Nice. I just ordered this book last week. Should be here today!

----------


## Dave Martin

It is a darn good book.

----------


## JeffD

I had the print shop cut the back off and put on a spiral binding. Now it lies flat. Its a great book, the kind I like to leave open on the stand.

----------


## pointpergame

Would somebody mind jotting out the general scheme of Ted's book?   ( Loved his FFCP paradigm ).  I'm not sure how to get a glance at a few pages to judge for myself.
    I mean...is it a bunch of "ahaha!" key ideas?   A set of melodies to play?   A bunch of Charts?   Theory about those crazy jazz chord progressions?

Thanks

----------


## MikeEdgerton

Take a look at it on Amazon.

http://www.amazon.com/Mel-presentsGe...der_0786676426

----------


## pointpergame

That was PERFECT, the Amazon sample.   Thanks for the sharp, helpful answer.

----------


## Drew Egerton

I am basically a 100% bluegrasser and I have just purchased the ebook versions of both Getting Into Jazz Mandolin and Jazz Mandolin Appetizers. Mel Bay had a nice deal for 15% off of everything so that saved a few bucks.

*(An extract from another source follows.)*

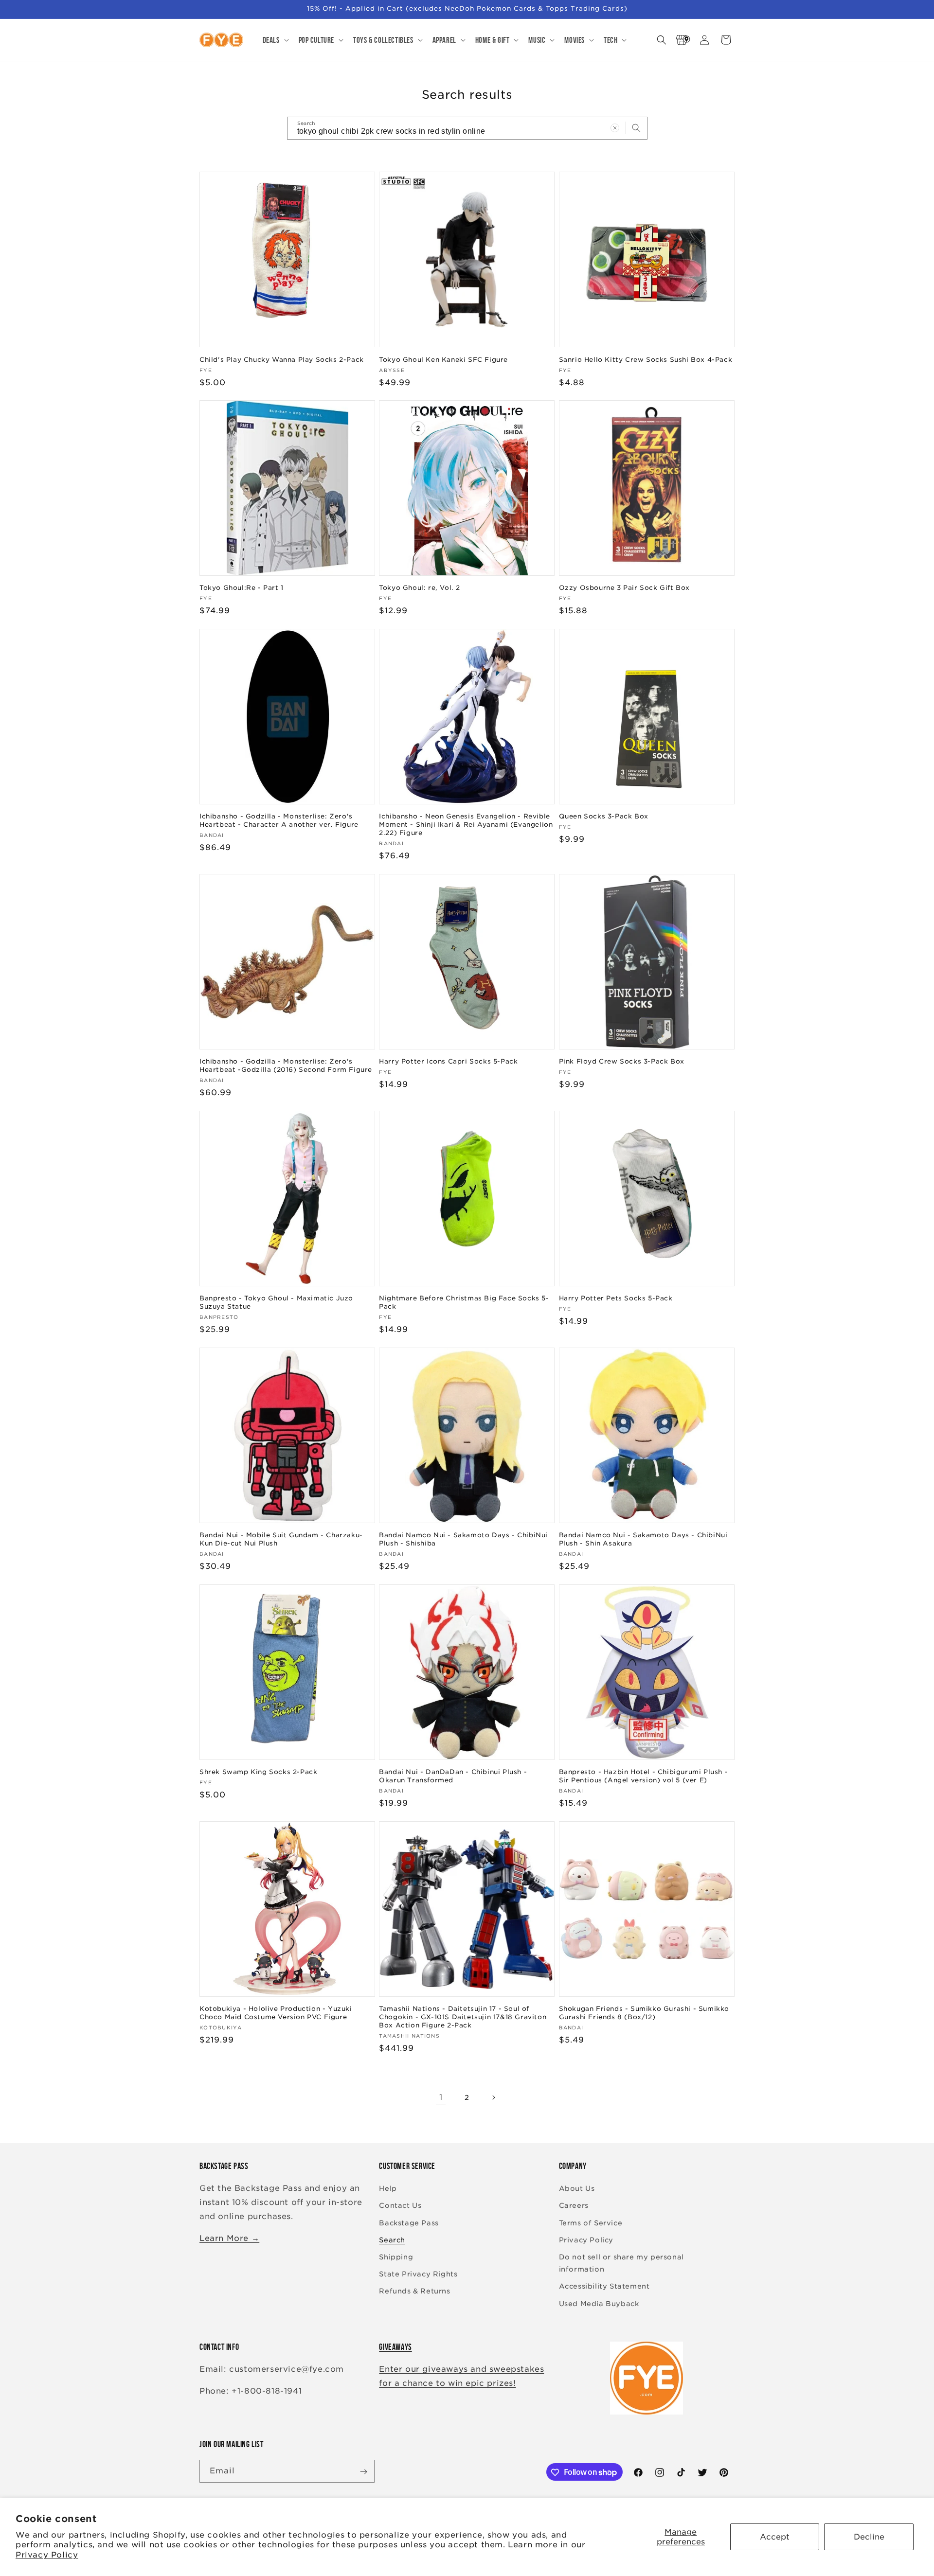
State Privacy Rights (418, 2274)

I honestly have mixed feelings about actually listening to jazz much, but so many of the great bluegrass pickers I look up to also study and utilize aspects of it. So....I'm going to give it a shot. 2017, the year of learning jazz....we shall see.

----------

Teak

----------


## CES

Drew, my musical tastes are all over the map, and I enjoy listening to most jazz (not so much fusion type stuff), but I think you'll find it more enjoyable to play than just listen to...I do, anyway. Same for most classical...

----------

Drew Egerton

----------


## Teak

> I am basically a 100% bluegrasser and I have just purchased the ebook versions of both Getting Into Jazz Mandolin and Jazz Mandolin Appetizers. Mel Bay had a nice deal for 15% off of everything so that saved a few bucks.
> 
> I honestly have mixed feelings about actually listening to jazz much, but so many of the great bluegrass pickers I look up to also study and utilize aspects of it. So....I'm going to give it a shot. 2017, the year of learning jazz....we shall see.

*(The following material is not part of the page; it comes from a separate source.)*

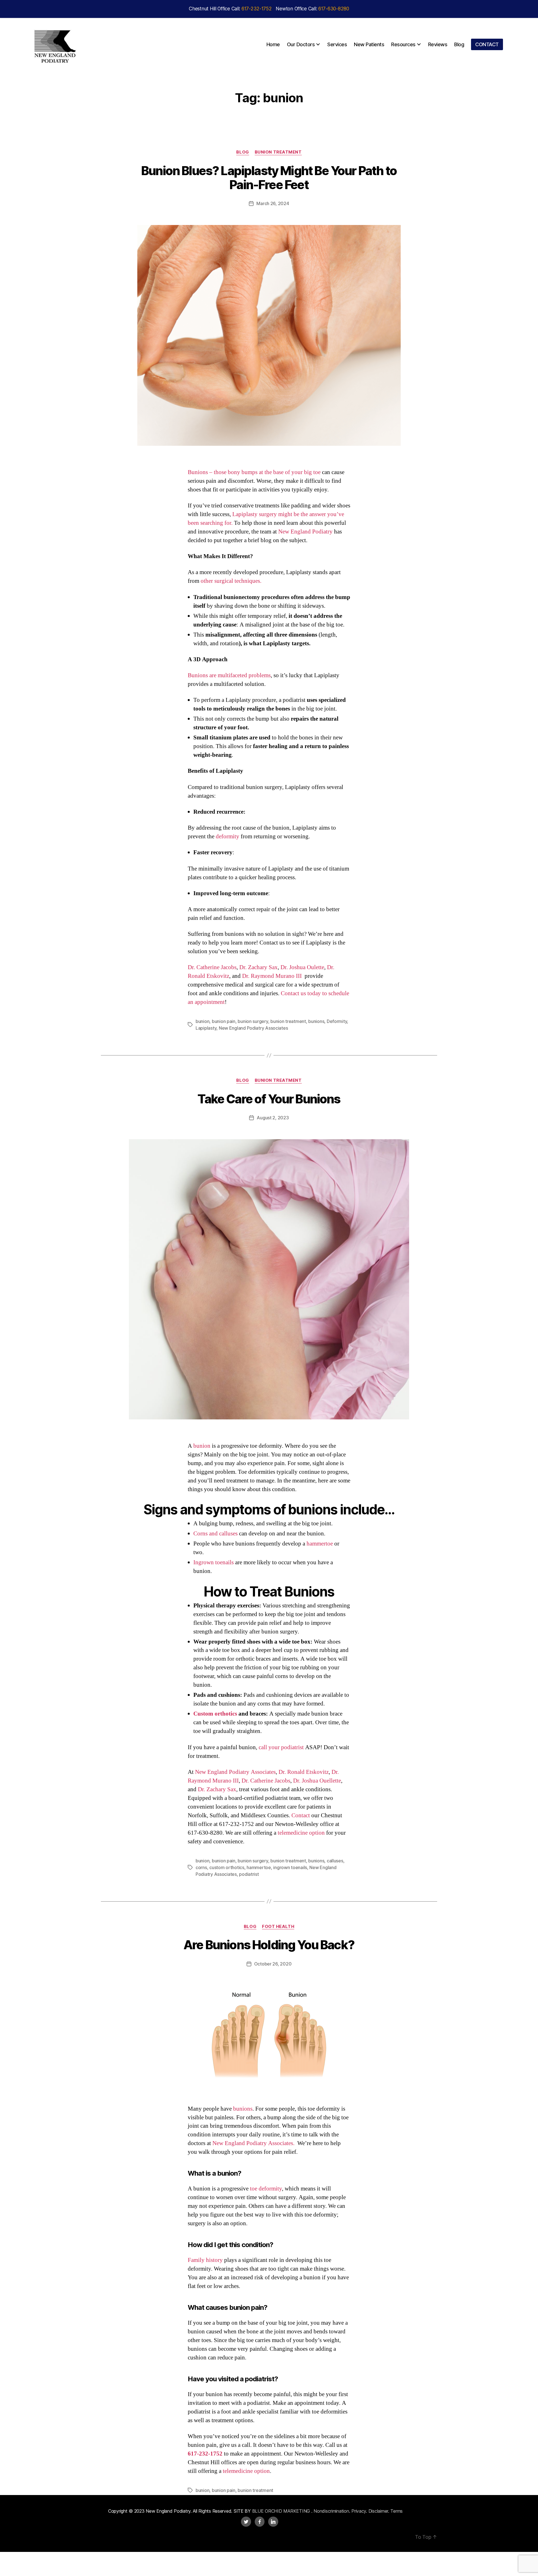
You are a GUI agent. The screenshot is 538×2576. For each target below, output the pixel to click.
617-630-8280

If your experience is anything like mine, once you get used to moving chord patterns, i.e. a different chord for nearly every beat, you might find it hard to go back to bluegrass and country tunes again with their long stretches on the same chord. That means you will learn diminished, flat 5, augmented, and other "exotic" chords that add so much color. I used to skip over those when doing some simple jazz tunes, but once I learned how to finger them in 3-note patterns, I decided that I didn't want to leave them out.

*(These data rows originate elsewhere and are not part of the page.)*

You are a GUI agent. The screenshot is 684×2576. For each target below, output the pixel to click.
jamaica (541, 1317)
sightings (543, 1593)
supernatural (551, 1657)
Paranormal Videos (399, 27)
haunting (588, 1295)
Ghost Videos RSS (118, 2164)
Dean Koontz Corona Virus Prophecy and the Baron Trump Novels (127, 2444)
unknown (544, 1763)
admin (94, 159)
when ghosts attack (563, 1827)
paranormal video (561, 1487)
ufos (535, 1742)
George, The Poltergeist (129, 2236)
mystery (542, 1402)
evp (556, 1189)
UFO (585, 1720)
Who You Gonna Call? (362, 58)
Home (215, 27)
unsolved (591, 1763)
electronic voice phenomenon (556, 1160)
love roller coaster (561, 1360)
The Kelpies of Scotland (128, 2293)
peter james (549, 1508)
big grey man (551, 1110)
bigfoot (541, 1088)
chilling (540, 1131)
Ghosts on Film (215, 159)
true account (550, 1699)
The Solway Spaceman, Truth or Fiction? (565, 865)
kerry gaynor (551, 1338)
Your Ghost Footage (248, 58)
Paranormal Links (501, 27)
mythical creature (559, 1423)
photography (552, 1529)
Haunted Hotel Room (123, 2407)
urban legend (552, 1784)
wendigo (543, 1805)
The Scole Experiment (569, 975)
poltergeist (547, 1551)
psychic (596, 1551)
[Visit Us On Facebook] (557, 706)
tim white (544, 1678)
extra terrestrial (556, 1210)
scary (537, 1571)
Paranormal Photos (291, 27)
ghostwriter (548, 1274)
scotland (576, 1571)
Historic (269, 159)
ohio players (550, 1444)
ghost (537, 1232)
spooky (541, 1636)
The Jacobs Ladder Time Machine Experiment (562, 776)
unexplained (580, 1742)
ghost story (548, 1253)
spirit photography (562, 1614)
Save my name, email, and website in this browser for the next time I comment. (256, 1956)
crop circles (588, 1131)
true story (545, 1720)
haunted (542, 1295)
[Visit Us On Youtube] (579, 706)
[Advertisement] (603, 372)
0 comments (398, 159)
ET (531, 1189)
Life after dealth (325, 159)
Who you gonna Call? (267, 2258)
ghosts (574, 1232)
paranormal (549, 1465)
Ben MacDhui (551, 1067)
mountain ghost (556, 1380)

Now, if I am faced with a simple tune (just a few chords over several bars), I look for ways to provide movement. Example, four bars of G finds me alternating between 455x and 002x (or 0023), one bar each back and forth. They are both portions of a G chord but the different voicing moved back and forth provides movement that keeps the four bar stretch interesting.

----------

CHASAX, 

Drew Egerton, 

Joey Anchors

----------


## The Past and The Curious

That book is great!  Super logical and easy to digest.  Even if you don't like the idea of jazz, there's plenty of gateways that might help other jazz seem more appealing, or at least more digestible to you.  The guitarist George Barnes is a great place to start to get excited about it.  I think some of his music is available on Grisman's label.  It's amazingly fun to listen to, he swings super hard and his playing is just killer. 
I also recommend listening by song; that is pick a song you like - Summertime, or Blue Monk, whatever.  Listen to a bunch of people play it: Joe Pass, Wynton Kelly, Django, Wes Montgomery, Dizzie Gillespie.  There's so much to learn by hearing all the approaches.  

One thing I learned in music school was that books only get you part of the way, especially with something as idiosyncratic as jazz. The magic is in the music.  It's amazing what listening can do for your playing - once you have the technical tools, of course.
And who's not working on that all the time, right?

----------

CHASAX, 

Drew Egerton, 

Joey Anchors

----------


## Joey Anchors

Just got the book as well and making a slow way through it. I love jazz and early jump blues..so this book is perfect for those styles.

----------